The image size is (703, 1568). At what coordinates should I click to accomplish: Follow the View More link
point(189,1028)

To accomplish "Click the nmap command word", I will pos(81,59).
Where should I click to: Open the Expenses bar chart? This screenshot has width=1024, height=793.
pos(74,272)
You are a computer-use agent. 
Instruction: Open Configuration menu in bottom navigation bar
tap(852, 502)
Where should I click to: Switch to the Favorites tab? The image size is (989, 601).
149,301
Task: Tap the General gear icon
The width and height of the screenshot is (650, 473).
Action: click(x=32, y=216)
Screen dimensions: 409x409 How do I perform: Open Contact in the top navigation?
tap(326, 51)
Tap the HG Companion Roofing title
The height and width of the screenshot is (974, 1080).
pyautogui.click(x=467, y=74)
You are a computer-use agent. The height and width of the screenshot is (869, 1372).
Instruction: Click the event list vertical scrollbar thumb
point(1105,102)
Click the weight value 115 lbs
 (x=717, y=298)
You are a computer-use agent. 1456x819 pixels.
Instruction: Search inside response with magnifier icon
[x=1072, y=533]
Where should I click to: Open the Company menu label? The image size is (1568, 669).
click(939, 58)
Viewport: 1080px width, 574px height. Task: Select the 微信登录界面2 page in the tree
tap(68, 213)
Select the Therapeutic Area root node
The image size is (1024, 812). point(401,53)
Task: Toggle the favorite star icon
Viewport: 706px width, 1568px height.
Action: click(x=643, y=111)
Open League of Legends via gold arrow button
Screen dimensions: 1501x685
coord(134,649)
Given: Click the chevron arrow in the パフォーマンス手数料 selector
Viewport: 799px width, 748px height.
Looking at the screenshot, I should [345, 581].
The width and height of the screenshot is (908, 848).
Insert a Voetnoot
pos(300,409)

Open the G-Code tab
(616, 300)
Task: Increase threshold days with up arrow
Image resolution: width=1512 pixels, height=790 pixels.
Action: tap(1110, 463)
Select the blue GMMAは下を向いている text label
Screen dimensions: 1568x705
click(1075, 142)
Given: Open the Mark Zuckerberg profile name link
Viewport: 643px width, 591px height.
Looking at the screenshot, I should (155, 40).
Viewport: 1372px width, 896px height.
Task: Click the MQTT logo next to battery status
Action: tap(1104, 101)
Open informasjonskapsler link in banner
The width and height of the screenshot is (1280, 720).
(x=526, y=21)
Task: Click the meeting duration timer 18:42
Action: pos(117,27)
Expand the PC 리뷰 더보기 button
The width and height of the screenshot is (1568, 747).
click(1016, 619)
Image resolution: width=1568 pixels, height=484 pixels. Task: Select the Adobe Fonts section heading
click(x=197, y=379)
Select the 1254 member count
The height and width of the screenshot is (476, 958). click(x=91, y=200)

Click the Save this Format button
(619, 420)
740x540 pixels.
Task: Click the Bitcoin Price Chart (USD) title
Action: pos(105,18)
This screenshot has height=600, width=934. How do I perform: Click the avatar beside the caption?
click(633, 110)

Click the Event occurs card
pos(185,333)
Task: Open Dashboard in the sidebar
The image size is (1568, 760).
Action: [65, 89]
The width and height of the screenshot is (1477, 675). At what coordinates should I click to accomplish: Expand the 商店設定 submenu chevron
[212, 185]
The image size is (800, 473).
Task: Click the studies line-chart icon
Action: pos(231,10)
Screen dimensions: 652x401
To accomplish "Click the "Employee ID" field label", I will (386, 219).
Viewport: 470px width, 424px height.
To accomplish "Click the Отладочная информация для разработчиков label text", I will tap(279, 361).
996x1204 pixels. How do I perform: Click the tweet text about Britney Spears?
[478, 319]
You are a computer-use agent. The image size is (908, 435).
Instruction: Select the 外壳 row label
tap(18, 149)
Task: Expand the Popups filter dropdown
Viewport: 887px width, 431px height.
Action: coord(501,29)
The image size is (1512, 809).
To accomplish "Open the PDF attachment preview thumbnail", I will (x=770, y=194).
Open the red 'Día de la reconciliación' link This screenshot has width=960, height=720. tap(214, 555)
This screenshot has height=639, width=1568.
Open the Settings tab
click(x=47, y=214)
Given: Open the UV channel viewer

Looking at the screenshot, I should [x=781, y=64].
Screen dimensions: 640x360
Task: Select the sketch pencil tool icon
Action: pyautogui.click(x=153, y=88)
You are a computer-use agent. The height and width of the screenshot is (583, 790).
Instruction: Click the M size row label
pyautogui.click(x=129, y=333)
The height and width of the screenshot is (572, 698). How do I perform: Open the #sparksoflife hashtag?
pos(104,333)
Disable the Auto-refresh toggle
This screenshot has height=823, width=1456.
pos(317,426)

━━━━━━━━

(Requirements): Extract and reproduce verbatim the lines of the records beginning with the line that contains "Open the red" and continuing through the final line of the records, both ends included.

(The result):
Open the red 'Día de la reconciliación' link This screenshot has width=960, height=720. tap(214, 555)
This screenshot has height=639, width=1568.
Open the Settings tab
click(x=47, y=214)
Given: Open the UV channel viewer

Looking at the screenshot, I should [x=781, y=64].
Screen dimensions: 640x360
Task: Select the sketch pencil tool icon
Action: pyautogui.click(x=153, y=88)
You are a computer-use agent. The height and width of the screenshot is (583, 790).
Instruction: Click the M size row label
pyautogui.click(x=129, y=333)
The height and width of the screenshot is (572, 698). How do I perform: Open the #sparksoflife hashtag?
pos(104,333)
Disable the Auto-refresh toggle
This screenshot has height=823, width=1456.
pos(317,426)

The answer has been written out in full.